I sit, but it takes all my energy to make my voice sound normal as I say, “Paul, please, please, please, please, if there is a God in heaven, please, tell me you can fix my computer. I will totally owe you forever. I’ll buy you, like, a car or something.”

“Whether there’s a God in heaven is open to debate,” Paul says. “You shouldn’t say that kind of thing to a Philosophy concentrator. If you’ll leave me alone for five seconds, though, then yeah, I can probably fix your computer. I’ll take that car, too.”

I grab Paul’s hand and kiss it. “You’re literally saving my life.”

“No, I’m literally not. You shouldn’t say things like that, either. It’s just bad grammar.”

“You also shouldn’t go around kissing other people’s boyfriends,” Ebony says. “You’re single now, remember?”

As if I could forget.

Paul pushes some buttons on my keyboard, restarts my laptop and hands it back to me. It’s working! My paper’s still here! I want to hug him, but I restrain myself.

I save my file, back it up in a hundred different ways and send it to my Expository Writing instructor.

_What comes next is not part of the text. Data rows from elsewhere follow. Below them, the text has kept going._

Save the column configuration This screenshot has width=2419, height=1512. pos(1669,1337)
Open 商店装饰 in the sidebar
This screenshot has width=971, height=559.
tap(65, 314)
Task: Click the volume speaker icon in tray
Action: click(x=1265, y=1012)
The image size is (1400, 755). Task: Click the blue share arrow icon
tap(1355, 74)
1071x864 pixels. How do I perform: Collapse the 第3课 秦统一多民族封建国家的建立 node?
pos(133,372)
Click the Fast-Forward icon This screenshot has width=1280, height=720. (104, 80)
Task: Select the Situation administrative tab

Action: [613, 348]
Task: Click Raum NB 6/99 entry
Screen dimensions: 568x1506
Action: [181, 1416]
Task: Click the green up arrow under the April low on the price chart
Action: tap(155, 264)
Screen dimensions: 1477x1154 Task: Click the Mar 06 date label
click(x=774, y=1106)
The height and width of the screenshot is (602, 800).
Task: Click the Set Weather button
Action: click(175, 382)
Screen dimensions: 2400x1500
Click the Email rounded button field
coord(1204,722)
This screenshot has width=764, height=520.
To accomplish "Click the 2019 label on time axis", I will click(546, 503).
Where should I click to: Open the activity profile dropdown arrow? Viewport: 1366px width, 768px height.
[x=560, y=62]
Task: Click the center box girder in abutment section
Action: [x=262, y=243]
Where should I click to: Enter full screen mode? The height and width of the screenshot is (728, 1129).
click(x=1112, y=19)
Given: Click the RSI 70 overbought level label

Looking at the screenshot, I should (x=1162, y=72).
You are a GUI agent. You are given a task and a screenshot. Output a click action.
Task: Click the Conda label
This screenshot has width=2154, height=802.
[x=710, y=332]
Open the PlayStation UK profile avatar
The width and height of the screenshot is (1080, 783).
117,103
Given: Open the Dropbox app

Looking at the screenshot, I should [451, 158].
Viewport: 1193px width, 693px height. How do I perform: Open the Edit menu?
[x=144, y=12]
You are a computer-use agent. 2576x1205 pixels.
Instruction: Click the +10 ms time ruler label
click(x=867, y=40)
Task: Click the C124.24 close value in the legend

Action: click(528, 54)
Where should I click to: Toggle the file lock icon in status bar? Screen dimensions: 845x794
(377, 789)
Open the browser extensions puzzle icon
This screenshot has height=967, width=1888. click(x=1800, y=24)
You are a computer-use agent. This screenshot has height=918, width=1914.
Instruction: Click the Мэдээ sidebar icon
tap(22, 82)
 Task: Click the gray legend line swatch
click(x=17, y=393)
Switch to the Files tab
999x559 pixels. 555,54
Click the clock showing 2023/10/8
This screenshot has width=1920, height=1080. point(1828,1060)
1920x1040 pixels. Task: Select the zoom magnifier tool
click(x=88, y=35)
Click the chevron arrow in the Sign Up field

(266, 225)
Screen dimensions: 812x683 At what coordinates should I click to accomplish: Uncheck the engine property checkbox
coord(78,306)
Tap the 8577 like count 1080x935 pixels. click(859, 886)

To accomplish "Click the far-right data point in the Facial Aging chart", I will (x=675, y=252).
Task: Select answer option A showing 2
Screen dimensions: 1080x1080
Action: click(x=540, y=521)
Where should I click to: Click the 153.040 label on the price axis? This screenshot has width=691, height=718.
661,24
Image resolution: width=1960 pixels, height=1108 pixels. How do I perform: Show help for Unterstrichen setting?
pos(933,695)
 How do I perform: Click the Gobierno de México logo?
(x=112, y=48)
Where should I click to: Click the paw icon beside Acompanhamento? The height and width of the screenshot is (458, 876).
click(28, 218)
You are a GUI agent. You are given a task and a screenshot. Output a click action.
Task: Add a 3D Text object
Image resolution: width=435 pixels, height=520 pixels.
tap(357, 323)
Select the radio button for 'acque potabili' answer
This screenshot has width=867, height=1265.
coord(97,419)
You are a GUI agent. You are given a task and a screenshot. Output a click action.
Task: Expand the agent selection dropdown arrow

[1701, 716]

Then I look at my watch. I’m already late. Again.

“See you guys later!” I say. “Thanks again Paul! Remind me to buy you a present!”

“I’ll be waiting on that car!” Paul says.

“I was thinking maybe some gummy bears,” I say as I grab my coat.

“Don’t forget, the crazy girls will be here tonight!” Ebony calls after me as I run out the door. “Wear a helmet when you get back!”

I couldn’t care less about Joanna and Felicia now. We’ve been avoiding each other successfully ever since their little “meeting,” but I have bigger problems than the two of them.

The guys and I are going out to lunch at a restaurant Brad recommended. Nance is treating us all because she got a summer internship at an investment bank in New York and she wants to lord it over us.

It’s Monday, the first day of Reading Period, the week before exams. Classes are over, so you’re free to obsess over how much work you have to do without all those lectures getting in the way.

Usually no one leaves Cambridge during Reading Period. There’s too much anxiety to be had. My friends are going out regardless, though, because my friends are insane, and because the lobster at this place is supposed to be incredible.

I’m the last one to get to the train, like always, and the guys give me crap about it, like always, and then we go downtown.